**The data:**
+ + + + +

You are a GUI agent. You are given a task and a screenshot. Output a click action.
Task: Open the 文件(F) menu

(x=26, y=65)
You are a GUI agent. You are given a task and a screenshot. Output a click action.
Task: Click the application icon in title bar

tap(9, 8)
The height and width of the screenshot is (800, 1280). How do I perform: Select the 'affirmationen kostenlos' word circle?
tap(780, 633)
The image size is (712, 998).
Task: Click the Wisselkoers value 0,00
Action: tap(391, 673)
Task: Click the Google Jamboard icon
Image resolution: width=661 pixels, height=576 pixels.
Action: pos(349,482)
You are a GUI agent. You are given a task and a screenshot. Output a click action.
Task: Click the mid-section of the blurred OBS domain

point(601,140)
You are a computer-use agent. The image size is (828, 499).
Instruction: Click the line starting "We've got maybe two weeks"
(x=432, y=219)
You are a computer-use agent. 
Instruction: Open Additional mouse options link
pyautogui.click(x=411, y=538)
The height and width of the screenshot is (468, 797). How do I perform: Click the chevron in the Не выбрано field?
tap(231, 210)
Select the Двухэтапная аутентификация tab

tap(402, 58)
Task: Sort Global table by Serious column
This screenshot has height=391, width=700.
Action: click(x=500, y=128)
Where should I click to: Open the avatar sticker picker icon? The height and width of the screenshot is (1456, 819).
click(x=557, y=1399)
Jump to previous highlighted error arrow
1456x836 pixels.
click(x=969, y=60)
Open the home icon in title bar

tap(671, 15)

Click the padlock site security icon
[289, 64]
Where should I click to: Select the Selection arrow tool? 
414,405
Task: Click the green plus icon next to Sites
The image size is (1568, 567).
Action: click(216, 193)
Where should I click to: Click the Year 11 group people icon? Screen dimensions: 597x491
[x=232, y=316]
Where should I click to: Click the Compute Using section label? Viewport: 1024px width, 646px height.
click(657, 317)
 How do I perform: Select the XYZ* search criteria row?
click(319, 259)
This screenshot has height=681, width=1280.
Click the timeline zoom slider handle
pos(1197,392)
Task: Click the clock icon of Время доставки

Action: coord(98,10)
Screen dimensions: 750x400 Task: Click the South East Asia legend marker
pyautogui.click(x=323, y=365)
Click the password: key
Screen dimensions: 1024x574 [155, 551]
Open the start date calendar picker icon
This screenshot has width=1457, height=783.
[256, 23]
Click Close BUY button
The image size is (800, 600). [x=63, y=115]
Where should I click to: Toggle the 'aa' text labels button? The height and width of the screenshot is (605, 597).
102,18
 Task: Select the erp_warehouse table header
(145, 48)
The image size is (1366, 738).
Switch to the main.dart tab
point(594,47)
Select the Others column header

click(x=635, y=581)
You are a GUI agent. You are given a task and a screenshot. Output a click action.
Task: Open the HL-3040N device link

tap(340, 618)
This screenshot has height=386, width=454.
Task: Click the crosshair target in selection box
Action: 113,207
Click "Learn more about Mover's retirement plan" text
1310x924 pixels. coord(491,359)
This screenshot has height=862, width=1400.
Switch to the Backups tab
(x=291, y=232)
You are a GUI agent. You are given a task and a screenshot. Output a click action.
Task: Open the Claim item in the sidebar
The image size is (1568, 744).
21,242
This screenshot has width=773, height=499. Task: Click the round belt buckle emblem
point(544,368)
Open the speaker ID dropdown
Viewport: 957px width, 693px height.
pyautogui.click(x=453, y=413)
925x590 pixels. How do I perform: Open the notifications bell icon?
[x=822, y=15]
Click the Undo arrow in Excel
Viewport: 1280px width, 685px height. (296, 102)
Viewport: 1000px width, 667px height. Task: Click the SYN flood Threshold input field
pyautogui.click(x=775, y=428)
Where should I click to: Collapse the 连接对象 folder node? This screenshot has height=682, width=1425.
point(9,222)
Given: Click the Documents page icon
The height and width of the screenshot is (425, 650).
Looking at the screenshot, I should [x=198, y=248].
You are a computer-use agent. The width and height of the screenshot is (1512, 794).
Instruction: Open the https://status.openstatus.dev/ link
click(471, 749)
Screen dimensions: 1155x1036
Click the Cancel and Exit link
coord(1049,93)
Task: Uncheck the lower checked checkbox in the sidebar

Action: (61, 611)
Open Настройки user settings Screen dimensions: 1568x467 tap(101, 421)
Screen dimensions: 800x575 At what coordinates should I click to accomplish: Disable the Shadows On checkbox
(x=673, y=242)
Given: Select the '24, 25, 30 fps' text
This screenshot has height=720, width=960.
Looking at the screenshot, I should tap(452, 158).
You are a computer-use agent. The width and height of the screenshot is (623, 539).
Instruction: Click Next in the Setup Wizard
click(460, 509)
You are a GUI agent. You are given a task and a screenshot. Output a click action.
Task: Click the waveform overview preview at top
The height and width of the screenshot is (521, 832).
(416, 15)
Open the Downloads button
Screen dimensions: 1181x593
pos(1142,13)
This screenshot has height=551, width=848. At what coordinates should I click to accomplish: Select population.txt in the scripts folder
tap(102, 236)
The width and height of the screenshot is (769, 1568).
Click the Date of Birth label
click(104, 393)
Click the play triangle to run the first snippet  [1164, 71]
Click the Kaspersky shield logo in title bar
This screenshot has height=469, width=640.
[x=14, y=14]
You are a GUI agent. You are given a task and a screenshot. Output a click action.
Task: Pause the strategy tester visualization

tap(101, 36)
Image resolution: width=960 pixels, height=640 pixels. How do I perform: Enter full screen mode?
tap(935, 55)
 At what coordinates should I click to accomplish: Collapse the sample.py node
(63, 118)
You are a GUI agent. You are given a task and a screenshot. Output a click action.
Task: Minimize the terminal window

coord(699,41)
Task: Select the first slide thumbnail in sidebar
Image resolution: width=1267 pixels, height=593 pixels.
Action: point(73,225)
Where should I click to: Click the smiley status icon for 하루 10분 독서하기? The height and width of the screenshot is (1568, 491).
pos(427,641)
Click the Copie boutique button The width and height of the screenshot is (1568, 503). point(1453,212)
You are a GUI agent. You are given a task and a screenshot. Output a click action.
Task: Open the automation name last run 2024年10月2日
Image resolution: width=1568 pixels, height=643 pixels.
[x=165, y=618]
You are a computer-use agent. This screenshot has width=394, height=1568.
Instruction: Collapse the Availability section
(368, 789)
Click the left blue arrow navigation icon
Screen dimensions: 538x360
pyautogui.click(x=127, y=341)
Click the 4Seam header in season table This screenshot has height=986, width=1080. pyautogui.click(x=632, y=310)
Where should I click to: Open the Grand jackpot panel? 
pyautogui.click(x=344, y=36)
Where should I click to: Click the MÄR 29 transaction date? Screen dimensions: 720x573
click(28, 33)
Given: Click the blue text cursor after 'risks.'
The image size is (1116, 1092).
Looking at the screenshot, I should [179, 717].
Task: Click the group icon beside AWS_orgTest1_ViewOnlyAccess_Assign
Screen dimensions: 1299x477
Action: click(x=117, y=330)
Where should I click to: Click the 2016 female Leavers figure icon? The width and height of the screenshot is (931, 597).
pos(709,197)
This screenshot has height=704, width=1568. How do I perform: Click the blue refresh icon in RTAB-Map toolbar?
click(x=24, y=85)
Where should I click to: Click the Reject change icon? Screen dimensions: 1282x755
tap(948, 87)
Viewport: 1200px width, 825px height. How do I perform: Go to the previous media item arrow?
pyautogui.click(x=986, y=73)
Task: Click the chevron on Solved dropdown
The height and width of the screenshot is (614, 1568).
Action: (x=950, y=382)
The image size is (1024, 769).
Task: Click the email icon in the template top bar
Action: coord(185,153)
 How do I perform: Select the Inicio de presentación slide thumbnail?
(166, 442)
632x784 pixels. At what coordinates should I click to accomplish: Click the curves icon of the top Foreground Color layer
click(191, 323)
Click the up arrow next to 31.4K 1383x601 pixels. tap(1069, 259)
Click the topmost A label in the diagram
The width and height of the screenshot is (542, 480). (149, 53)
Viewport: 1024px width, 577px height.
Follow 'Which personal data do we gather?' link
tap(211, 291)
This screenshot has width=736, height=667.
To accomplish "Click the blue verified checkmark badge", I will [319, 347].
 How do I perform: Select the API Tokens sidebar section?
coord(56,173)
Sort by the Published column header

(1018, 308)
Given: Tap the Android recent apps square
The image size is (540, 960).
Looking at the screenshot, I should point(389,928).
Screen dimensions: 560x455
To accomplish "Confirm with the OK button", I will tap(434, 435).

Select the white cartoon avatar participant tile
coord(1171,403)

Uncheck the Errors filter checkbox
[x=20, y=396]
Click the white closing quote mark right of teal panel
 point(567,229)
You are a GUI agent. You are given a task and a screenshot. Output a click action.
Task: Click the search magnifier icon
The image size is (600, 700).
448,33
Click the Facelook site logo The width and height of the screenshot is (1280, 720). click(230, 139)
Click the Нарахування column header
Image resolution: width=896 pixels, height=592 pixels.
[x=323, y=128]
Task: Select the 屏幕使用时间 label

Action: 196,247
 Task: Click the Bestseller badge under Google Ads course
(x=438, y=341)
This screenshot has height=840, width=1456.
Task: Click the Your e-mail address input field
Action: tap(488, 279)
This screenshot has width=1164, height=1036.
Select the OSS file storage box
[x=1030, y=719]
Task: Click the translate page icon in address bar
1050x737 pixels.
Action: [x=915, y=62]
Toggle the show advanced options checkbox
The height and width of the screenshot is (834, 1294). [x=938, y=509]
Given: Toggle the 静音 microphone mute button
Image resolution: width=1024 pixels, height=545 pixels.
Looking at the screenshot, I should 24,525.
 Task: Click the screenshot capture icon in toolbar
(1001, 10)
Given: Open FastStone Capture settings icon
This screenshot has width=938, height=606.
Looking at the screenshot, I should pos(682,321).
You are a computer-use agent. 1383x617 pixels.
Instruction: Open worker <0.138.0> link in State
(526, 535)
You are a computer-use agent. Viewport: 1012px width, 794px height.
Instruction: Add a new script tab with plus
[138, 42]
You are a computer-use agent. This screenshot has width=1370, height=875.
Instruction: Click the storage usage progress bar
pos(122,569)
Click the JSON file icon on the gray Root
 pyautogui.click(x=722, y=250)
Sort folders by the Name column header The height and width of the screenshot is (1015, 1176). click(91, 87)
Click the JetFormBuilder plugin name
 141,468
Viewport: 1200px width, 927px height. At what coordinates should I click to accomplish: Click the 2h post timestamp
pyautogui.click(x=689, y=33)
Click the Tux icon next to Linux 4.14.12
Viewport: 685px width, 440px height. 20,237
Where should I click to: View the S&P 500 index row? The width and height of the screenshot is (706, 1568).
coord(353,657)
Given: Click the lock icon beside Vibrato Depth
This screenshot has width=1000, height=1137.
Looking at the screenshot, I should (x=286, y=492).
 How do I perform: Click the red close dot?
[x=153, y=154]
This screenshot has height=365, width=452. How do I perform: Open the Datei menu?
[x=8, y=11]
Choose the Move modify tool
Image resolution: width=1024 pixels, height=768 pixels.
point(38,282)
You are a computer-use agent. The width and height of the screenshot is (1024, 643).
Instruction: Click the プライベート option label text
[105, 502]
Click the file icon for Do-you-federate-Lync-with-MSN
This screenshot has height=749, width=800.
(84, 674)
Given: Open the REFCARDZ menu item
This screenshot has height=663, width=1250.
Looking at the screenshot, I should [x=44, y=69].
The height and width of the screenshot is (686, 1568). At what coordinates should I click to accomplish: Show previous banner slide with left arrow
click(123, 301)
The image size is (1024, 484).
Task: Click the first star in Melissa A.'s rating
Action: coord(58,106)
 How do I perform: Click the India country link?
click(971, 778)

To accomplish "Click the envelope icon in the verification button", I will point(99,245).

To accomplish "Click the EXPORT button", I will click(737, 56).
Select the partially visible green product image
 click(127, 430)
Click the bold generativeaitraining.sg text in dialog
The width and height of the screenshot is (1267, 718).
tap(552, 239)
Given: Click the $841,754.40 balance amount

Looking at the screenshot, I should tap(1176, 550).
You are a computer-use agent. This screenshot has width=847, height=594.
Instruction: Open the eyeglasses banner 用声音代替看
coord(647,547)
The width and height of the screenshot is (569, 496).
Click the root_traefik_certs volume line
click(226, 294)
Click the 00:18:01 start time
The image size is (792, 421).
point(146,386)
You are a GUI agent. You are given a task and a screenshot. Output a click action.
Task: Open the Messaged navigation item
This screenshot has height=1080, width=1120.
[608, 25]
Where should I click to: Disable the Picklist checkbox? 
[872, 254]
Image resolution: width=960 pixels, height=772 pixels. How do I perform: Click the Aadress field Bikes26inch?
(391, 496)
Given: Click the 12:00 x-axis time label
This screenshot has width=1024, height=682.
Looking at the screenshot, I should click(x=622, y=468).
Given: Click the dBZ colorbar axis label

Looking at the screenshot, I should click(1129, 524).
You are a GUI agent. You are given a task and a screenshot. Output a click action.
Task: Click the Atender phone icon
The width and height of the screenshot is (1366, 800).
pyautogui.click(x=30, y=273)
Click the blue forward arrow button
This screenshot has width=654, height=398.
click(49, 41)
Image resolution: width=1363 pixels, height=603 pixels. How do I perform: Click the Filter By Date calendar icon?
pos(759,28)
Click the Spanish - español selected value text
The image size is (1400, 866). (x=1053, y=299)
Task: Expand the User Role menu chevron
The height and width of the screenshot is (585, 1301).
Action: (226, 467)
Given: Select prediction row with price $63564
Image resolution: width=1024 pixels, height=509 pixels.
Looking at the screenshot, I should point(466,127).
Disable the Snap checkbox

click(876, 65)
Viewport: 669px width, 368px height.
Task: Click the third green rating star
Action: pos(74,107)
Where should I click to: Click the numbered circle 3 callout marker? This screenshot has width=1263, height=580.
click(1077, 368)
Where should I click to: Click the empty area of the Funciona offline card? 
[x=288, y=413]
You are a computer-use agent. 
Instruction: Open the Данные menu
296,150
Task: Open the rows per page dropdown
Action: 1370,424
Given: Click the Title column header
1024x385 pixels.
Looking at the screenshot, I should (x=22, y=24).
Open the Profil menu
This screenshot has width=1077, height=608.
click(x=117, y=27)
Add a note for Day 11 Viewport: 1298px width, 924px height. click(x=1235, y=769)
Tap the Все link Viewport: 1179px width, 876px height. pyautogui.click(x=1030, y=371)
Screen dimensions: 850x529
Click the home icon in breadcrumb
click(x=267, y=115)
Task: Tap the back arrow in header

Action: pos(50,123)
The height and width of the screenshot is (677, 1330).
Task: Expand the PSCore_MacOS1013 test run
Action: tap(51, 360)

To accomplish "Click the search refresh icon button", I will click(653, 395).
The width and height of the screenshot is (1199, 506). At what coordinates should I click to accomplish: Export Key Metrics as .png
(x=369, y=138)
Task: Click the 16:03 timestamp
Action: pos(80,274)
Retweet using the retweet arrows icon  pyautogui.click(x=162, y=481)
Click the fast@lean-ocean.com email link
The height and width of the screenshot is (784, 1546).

+ + + + +

**Brief:** In the listing above, locate the line with "632x784 pixels. At" and the line with "Click the up", then extract exactly those lines and every line between them, and nothing more.

**Completed task:**
632x784 pixels. At what coordinates should I click to accomplish: Click the curves icon of the top Foreground Color layer
click(191, 323)
Click the up arrow next to 31.4K 1383x601 pixels. tap(1069, 259)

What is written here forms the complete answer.